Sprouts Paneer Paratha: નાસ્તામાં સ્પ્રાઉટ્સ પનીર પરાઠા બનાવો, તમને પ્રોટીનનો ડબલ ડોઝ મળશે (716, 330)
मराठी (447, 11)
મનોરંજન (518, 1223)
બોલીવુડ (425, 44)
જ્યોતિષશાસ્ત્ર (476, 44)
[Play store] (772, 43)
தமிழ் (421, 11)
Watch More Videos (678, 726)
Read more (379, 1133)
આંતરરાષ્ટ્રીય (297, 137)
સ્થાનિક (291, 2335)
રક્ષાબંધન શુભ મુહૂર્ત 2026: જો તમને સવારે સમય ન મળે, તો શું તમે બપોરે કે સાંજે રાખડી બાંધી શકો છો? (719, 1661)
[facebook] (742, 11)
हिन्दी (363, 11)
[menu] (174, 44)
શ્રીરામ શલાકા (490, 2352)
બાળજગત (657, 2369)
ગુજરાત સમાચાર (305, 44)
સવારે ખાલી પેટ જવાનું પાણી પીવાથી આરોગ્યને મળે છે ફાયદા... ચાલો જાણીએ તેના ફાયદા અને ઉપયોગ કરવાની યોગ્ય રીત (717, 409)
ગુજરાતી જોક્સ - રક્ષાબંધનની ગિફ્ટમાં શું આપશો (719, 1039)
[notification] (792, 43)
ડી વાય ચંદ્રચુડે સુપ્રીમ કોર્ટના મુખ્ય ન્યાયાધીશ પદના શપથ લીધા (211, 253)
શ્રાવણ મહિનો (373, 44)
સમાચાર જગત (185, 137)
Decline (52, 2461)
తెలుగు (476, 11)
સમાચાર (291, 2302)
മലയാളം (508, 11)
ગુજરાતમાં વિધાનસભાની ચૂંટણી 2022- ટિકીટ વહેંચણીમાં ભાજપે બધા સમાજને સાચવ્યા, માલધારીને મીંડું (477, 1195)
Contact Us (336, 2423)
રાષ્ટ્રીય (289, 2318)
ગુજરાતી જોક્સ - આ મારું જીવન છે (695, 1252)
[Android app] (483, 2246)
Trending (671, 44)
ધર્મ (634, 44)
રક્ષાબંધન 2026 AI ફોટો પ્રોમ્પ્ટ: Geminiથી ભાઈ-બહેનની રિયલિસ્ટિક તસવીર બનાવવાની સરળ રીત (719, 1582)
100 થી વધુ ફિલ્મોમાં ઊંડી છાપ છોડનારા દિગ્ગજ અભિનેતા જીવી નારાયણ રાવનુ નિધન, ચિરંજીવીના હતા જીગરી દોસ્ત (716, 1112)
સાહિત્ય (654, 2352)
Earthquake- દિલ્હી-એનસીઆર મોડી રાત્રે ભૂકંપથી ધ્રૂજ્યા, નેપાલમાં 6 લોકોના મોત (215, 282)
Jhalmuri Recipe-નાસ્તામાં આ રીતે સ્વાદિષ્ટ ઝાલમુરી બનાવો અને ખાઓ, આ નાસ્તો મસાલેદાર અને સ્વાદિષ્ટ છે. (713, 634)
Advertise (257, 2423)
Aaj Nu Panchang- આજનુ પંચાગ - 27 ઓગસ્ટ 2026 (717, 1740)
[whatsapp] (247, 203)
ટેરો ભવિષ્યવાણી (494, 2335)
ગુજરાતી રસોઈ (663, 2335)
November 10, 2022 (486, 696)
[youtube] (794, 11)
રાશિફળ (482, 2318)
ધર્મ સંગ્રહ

=======

(TASK BRIEF)
Repeat every line exactly, starting with the first line of the entries, and stop once the line containing "સ્થાનિક (291, 2335)" has been given.

(RESULT OF THE TASK)
Sprouts Paneer Paratha: નાસ્તામાં સ્પ્રાઉટ્સ પનીર પરાઠા બનાવો, તમને પ્રોટીનનો ડબલ ડોઝ મળશે (716, 330)
मराठी (447, 11)
મનોરંજન (518, 1223)
બોલીવુડ (425, 44)
જ્યોતિષશાસ્ત્ર (476, 44)
[Play store] (772, 43)
தமிழ் (421, 11)
Watch More Videos (678, 726)
Read more (379, 1133)
આંતરરાષ્ટ્રીય (297, 137)
સ્થાનિક (291, 2335)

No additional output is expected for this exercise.